Exercises:
**a.** In the stablecoin text below, which company issues USDC?
**b.** Continue the stablecoin text below, picking up right after its final sentence.

Document extract:

Today, there is over $19 billion worth of tether in circulation. While tether is the biggest and the oldest stablecoin, there are more than 40 stablecoins trading, many being pegged to different sovereign currencies or gold, silver and special drawing rights (SDR).

The popularity of tether gave rise to other stablecoins, which derive backing from various things. DAI, is a stablecoin issued by MakerDAO. It is the first-ever project to introduce “decentralised finance”. This means lending, borrowing and all the banking services can be performed without the need of an actual bank.

The biggest competitor to tether is USDC, which is issued by Circle.com. The issuer claims that USDC is issued by regulated financial institutions and is backed by the US dollar in segregated bank accounts, and unlike USDT, also undergoes frequent and public audits to maintain its integrity. This could increase USDC’s popularity over USDT with the recent introduction of STABLE ACT, a bill introduced in the US that would require stablecoin issuers to acquire banking charters, approval from the US Federal Reserve and hold Federal Deposit Insurance Corporation’s (FDIC) insurance.

Given data:
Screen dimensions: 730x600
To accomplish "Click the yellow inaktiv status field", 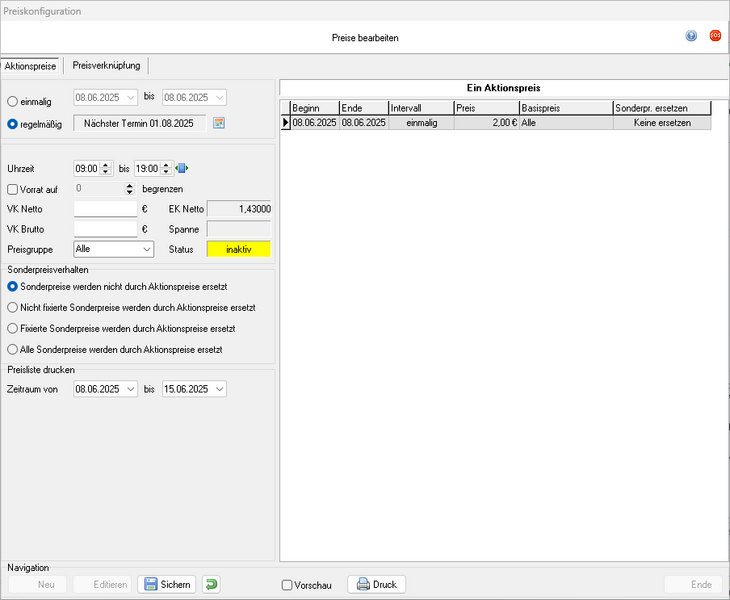I will (x=238, y=249).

Answers:
**a.** USDC is issued by Circle.com.

**b.**
An interesting use of stablecoins coming outside the crypto world is for cross-border purchase of goods and services. Many websites are now accepting stablecoins. These vary from online shopping to dating and gambling. Similar is the expected use of stablecoin from Facebook, Diem (formerly known as Libra), which is slated to be launched in the first or second quarter next year.

At least we can say safely that the USDT has changed the way we look at cryptocurrencies, ecommerce, payments, banking and even sovereign currencies.

As of writing this article, stablecoins’ market capitalization was at $26.5 billion and growing.